'I just want to help': Mariners' Dee Gordon spends his off-season giving back



For eight months of the year, Dee Gordon's focus is on the field.

But during the off-season, that desire changes.

"I don't want no credit for anything. I just want to help," he told Q13 during a recent interview.

It's that mindset that led the Mariners' second baseman to Food for the Hungry.

"They help these people sustain their livelihood for years to come, and generations to come," he said.

Gordon joined the MLB initiative Striking Out Poverty in its inaugural year. For his first project, Gordon traveled to the Dominican Republic. In 2017, Gordon personally funded three different water projects that helped more than 3,000 people get clean water for the first time.

In 2018, Gordon wanted to help Syrian refugees after seeing how dire their situation was on the news. He quickly raised enough funds to pay for three months worth of milk and diapers for families in a Lebanese camp.

"I love my hometown, but people in America, sometimes we tend to get ungrateful," Gordon said. "You know, you tend to feel like it's supposed to happen instead of making it happen, and I just wanted to help people who are so poverty-stricken. Like yes, there is poverty here, but you still live in America. You can find something to eat. You can find a job."

This year, Gordon traveled to Rwanda and spent time with a community two hours outside of the capital city of Kigali.

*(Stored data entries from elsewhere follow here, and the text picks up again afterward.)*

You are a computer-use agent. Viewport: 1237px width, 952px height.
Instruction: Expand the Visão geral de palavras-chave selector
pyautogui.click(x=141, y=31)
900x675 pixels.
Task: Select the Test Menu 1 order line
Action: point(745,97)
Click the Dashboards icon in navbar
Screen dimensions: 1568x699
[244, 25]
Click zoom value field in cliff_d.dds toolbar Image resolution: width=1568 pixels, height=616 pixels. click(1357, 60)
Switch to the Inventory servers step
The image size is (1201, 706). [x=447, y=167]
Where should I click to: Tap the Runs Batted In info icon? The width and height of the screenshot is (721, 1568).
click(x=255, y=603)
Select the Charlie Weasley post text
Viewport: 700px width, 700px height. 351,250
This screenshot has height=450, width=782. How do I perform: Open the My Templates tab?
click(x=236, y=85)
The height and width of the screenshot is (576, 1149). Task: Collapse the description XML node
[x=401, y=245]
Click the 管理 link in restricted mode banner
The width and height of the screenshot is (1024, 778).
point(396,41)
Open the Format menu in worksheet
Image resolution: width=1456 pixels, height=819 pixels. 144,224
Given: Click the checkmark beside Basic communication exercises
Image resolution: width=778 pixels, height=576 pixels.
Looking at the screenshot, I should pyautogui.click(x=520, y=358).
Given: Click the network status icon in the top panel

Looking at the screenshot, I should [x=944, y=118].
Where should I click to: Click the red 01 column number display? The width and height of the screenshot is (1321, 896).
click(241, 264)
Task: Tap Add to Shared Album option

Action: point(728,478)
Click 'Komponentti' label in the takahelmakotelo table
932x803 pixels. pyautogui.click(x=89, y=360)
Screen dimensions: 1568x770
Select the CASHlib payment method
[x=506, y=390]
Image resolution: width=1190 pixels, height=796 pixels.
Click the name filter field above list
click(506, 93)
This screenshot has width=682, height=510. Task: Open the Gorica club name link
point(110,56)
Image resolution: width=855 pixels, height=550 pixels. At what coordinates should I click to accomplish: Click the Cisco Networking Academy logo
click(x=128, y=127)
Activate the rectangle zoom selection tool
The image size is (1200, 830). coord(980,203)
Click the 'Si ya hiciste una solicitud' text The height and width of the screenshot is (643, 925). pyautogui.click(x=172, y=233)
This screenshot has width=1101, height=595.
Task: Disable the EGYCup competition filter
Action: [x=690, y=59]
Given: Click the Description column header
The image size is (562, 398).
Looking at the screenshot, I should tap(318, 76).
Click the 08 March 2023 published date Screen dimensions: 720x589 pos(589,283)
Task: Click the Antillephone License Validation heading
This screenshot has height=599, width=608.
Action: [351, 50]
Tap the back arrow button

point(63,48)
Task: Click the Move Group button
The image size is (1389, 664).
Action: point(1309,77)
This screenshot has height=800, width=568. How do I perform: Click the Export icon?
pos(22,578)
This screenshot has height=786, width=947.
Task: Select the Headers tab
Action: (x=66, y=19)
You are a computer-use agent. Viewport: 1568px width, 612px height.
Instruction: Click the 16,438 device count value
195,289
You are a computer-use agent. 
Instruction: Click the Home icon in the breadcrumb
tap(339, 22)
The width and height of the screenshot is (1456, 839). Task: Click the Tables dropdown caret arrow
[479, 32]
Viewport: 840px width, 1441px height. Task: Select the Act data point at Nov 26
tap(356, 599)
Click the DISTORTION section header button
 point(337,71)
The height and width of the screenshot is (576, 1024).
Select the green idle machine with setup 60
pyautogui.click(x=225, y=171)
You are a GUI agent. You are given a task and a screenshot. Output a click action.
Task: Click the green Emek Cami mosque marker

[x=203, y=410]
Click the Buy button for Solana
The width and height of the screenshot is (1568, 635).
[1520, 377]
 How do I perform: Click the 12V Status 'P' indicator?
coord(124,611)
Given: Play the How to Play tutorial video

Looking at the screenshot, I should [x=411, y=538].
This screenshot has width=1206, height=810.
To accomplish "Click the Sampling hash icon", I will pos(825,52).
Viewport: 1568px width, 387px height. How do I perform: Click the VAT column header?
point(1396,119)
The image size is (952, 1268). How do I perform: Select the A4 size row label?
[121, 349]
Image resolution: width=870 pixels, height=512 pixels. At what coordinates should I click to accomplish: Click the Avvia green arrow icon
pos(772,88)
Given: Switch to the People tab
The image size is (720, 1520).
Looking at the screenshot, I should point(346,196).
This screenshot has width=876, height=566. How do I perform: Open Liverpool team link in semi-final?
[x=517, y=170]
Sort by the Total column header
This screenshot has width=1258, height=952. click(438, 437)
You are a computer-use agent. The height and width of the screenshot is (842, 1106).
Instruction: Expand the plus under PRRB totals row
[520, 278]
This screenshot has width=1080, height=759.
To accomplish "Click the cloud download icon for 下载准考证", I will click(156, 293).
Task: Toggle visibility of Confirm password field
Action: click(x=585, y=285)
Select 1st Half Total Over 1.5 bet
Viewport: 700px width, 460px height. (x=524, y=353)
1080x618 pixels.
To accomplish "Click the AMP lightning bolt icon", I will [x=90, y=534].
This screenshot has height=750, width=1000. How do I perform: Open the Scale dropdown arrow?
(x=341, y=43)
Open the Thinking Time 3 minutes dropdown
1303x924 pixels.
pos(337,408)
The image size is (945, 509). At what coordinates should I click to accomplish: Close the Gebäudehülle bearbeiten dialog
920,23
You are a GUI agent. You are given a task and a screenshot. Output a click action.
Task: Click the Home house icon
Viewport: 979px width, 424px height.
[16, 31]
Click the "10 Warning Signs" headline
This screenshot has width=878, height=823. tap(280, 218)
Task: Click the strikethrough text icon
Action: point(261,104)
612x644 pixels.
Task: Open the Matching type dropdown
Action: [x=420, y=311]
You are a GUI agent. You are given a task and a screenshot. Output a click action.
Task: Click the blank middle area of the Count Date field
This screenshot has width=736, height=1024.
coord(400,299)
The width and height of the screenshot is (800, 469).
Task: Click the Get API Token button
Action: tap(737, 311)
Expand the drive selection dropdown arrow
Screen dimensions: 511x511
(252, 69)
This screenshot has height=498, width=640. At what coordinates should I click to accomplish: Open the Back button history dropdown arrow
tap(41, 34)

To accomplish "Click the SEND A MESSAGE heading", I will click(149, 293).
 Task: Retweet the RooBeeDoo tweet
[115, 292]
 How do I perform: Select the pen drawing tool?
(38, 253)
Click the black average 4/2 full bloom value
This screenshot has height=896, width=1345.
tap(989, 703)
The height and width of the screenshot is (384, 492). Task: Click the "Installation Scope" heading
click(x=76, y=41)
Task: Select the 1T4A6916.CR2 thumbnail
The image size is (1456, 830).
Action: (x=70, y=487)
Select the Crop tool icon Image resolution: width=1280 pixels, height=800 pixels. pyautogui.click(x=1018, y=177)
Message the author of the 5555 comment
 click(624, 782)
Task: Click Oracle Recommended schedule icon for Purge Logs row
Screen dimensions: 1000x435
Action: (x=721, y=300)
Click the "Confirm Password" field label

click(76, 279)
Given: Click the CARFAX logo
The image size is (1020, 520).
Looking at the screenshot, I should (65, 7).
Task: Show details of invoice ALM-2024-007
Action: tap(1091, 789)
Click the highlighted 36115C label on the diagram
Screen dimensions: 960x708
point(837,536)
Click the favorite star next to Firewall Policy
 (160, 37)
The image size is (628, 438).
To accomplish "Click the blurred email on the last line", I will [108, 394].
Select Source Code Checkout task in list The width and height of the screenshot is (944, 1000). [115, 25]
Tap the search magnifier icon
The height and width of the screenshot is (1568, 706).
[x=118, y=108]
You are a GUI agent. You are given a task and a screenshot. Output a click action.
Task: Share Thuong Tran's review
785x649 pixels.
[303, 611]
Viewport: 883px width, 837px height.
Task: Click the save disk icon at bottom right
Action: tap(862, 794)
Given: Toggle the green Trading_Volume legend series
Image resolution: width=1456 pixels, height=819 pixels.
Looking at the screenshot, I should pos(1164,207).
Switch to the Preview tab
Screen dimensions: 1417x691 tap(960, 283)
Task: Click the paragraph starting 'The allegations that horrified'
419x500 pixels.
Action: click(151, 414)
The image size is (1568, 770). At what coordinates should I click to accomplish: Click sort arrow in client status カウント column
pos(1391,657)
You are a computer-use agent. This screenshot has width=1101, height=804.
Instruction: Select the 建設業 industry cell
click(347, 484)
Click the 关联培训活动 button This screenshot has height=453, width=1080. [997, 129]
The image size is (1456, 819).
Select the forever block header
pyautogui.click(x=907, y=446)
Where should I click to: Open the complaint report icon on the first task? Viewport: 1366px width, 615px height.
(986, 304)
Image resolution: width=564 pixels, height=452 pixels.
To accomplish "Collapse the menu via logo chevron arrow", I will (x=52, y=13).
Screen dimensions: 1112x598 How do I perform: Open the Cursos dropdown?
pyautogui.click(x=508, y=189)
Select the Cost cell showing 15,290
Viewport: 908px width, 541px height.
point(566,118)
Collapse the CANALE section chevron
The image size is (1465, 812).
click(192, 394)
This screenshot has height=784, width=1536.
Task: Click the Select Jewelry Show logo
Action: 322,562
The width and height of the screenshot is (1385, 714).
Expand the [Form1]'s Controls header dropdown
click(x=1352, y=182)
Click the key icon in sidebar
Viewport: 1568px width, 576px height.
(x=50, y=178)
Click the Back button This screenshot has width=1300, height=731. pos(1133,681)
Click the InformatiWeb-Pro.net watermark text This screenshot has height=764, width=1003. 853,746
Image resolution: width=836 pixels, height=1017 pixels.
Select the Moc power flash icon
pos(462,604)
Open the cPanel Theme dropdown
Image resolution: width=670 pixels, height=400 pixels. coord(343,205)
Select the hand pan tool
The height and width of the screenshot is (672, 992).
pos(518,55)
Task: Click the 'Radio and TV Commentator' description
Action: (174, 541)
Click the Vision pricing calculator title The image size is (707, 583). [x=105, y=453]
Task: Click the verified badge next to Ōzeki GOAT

"The couldn't build crops, plant crops because everything is made out of clay," Gordon said. "Clay doesn't grow anything. So they're teaching them how to make compost piles, where they can make fresh vegetables. I was at one lady's house, and she was like, 'This is my first time ever eating vegetables other than potatoes.'"

Gordon described how the nonprofit spends months in impoverished communities, teaching them about sanitation and how to use the sunlight to kill germs, "like little stuff like that we don't think about."

"You see the joy on their face, and you see the pride they have for what they did ... They take that and run with it, and that makes me so happy."

It's a happiness Gordon carries with him all season long as he plans his next trip, helping out wherever the projects take him.

"To see their faces when they say, 'We don't need you no more,' that's awesome," Gordon said. "That made me want to give my money more. I've always told people if I go broke, I'm going to go broke giving it away to somebody who needed it, and I'm OK with that."